The first question would be can it work. As an example of how it might work, I cite the example of cancer of the uterine cervix. Fifty years ago, that disease was a major killer of women. When Dr. George Papanicolaou and others discovered that a simple cytologic smear (Pap test) of cervical surface cells was an excellent early diagnostic tool, one would have thought the problem was ready for solution. It wasn't. Physicians resisted this "new" method. It was different and revolutionary, and they weren't ready to be convinced that it was useful. There was a myriad of reasons, but the bottom line was that the test was not widely adopted.

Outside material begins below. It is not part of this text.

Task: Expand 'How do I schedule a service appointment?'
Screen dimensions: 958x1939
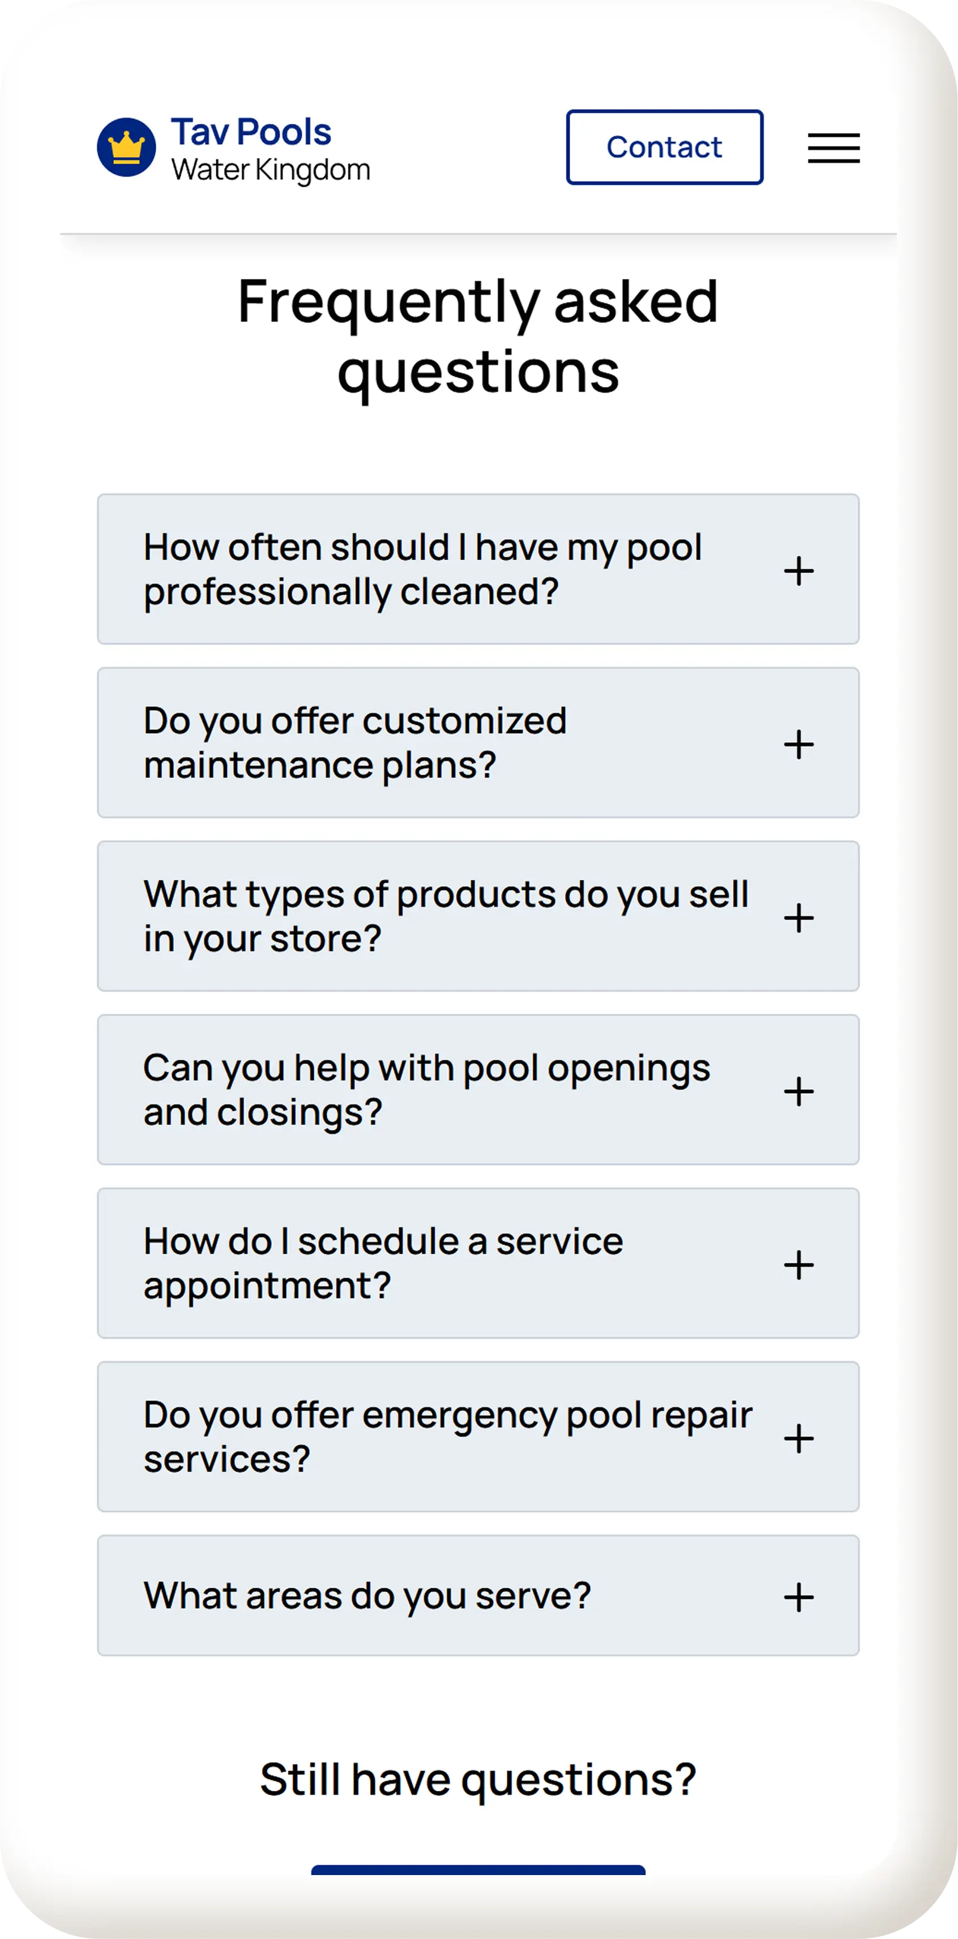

Women's groups, the American Cancer Society, and others launched a public relations effort directed at the county's women. Women began to demand the test, and it wasn't too long before the Pap smear became a standard of care in women's health. As a result, cervical cancer has ceased to be a major killer of women.

The parallel with oral cancer is obvious. The questions are who should develop such a campaign and who should pay for it. I believe the American Dental Association ought to develop and sustain an annual oral cancer awareness month just like they do for children's dental health. I recently proposed the idea to the ADA leadership and was turned down, ostensibly for financial reasons. The American Cancer Society won't do it: it can't afford it, and oral cancer is not one of its primary focus activities. The federal government shouldn't do it; the problems would be too great. Individual states could launch programs, but they would duplicate each other and be cost-inefficient.

Coalitions of state dental associations working with ADA and in concert with organizations such as the Academy of General Dentistry, dental specialty groups, and large organizations such as Oral Health America could come together and agree to take on this challenge. Could come together? MUST come together, or oral cancer will remain a black mark on dentistry's otherwise phenomenal record of solving its health issues.


Author/Raymond J. Melrose, DDS, is professor and chairman in the Department of Oral and Maxillofacial Pathology at the USC School of Dentistry. He is immediate past president of the American Academy of Oral and Maxillofacial Pathology.